● **Exercise instructions**
Copy all the records below, substituting "Goal" for every occurrence of "Instruction" and leaving everything else unchanged.

● **Raw records**
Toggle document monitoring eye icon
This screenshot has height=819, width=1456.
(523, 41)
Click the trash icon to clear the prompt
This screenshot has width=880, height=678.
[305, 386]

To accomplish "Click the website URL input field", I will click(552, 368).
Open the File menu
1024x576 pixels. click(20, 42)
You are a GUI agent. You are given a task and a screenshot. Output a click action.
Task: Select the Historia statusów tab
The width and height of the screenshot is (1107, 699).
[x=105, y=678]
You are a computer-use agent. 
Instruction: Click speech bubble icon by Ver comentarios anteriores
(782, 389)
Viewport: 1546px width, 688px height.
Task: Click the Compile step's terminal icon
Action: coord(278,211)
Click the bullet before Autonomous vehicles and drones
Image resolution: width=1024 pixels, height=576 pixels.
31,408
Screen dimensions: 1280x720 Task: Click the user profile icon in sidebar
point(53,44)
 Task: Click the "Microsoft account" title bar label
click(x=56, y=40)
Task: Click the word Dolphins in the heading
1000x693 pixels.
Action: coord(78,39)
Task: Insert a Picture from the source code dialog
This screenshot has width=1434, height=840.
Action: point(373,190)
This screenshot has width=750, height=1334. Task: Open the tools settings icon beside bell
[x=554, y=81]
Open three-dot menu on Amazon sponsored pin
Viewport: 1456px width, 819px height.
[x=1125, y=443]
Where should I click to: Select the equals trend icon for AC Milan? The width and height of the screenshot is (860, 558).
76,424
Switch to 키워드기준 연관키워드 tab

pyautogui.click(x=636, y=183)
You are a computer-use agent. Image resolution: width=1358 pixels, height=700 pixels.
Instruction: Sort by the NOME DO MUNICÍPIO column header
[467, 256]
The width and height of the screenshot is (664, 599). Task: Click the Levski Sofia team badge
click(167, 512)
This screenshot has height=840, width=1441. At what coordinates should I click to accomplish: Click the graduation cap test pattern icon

● **Final result**
Toggle document monitoring eye icon
This screenshot has height=819, width=1456.
(523, 41)
Click the trash icon to clear the prompt
This screenshot has width=880, height=678.
[305, 386]

To accomplish "Click the website URL input field", I will click(552, 368).
Open the File menu
1024x576 pixels. click(20, 42)
You are a GUI agent. You are given a task and a screenshot. Output a click action.
Task: Select the Historia statusów tab
The width and height of the screenshot is (1107, 699).
[x=105, y=678]
You are a computer-use agent. 
Goal: Click speech bubble icon by Ver comentarios anteriores
(782, 389)
Viewport: 1546px width, 688px height.
Task: Click the Compile step's terminal icon
Action: coord(278,211)
Click the bullet before Autonomous vehicles and drones
Image resolution: width=1024 pixels, height=576 pixels.
31,408
Screen dimensions: 1280x720 Task: Click the user profile icon in sidebar
point(53,44)
 Task: Click the "Microsoft account" title bar label
click(x=56, y=40)
Task: Click the word Dolphins in the heading
1000x693 pixels.
Action: coord(78,39)
Task: Insert a Picture from the source code dialog
This screenshot has width=1434, height=840.
Action: point(373,190)
This screenshot has width=750, height=1334. Task: Open the tools settings icon beside bell
[x=554, y=81]
Open three-dot menu on Amazon sponsored pin
Viewport: 1456px width, 819px height.
[x=1125, y=443]
Where should I click to: Select the equals trend icon for AC Milan? The width and height of the screenshot is (860, 558).
76,424
Switch to 키워드기준 연관키워드 tab

pyautogui.click(x=636, y=183)
You are a computer-use agent. Image resolution: width=1358 pixels, height=700 pixels.
Goal: Sort by the NOME DO MUNICÍPIO column header
[467, 256]
The width and height of the screenshot is (664, 599). Task: Click the Levski Sofia team badge
click(167, 512)
This screenshot has height=840, width=1441. At what coordinates should I click to accomplish: Click the graduation cap test pattern icon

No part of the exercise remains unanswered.